Conforme dispõe o Código de Processo Civil, os honorários serão fixados entre o mínimo de dez e o máximo de vinte por cento sobre o valor da condenação, do proveito econômico obtido ou, não sendo possível mensurá-lo, sobre o valor atualizado da causa, atendidos o grau de zelo do profissional, o lugar de prestação do serviço, a natureza e a importância da causa como também o trabalho realizado pelo advogado e o tempo exigido para o seu serviço.


Diante disso, em razão do valor irrisório da causa, qual seja R$1.000,00, razão assiste à segunda apelante quanto à sua postulação.


Desse modo, reformo a sentença nesse quesito e arbitro os honorários de sucumbência por equidade, no valor de R$2.000,00 (dois mil reais).


Ante o exposto, nego provimento ao primeiro recurso e dou provimento, em parte, ao segundo, para majorar os honorários advocatícios sucumbenciais.


Em razão da sucumbência recíproca, fixo as custas recursais em 75% pelos primeiros apelantes, e 25% pela segunda apelante.

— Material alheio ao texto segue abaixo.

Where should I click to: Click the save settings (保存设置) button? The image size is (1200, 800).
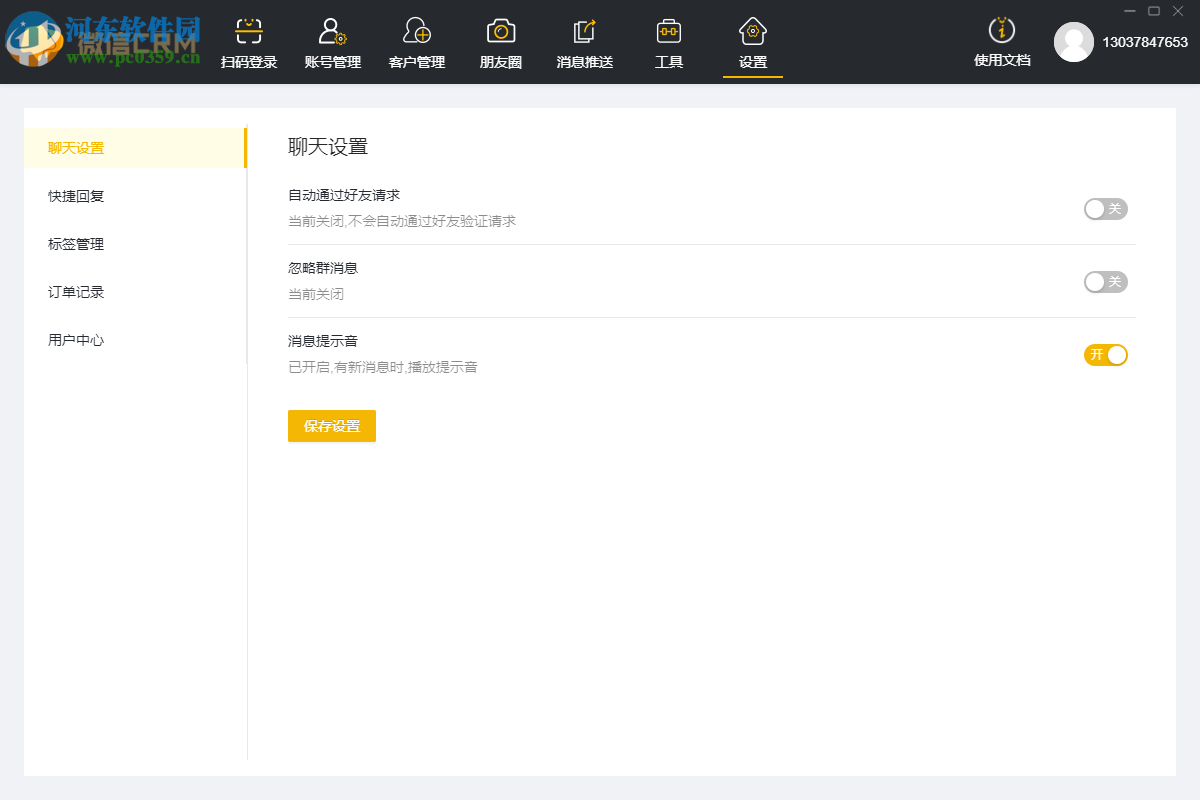coord(331,425)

Atendendo ao disposto no art. 85, § 11, do CPC, majoro os honorários advocatícios sucumbenciais recursais, para R$200,00 (duzentos reais), na mesma proporção da condenação das custas.


Suspendo a exigibilidade para a segunda apelante, por estar sob o pálio da justiça gratuita.


É como voto.


Votaram de acordo com o Relator os Desembargadores Arnaldo Maciel e Sérgio André da Fonseca Xavier.


Súmula - NEGARAM PROVIMENTO AO PRIMEIRO RECURSO E DERAM PARCIAL PROVIMENTO AO SEGUNDO RECURSO.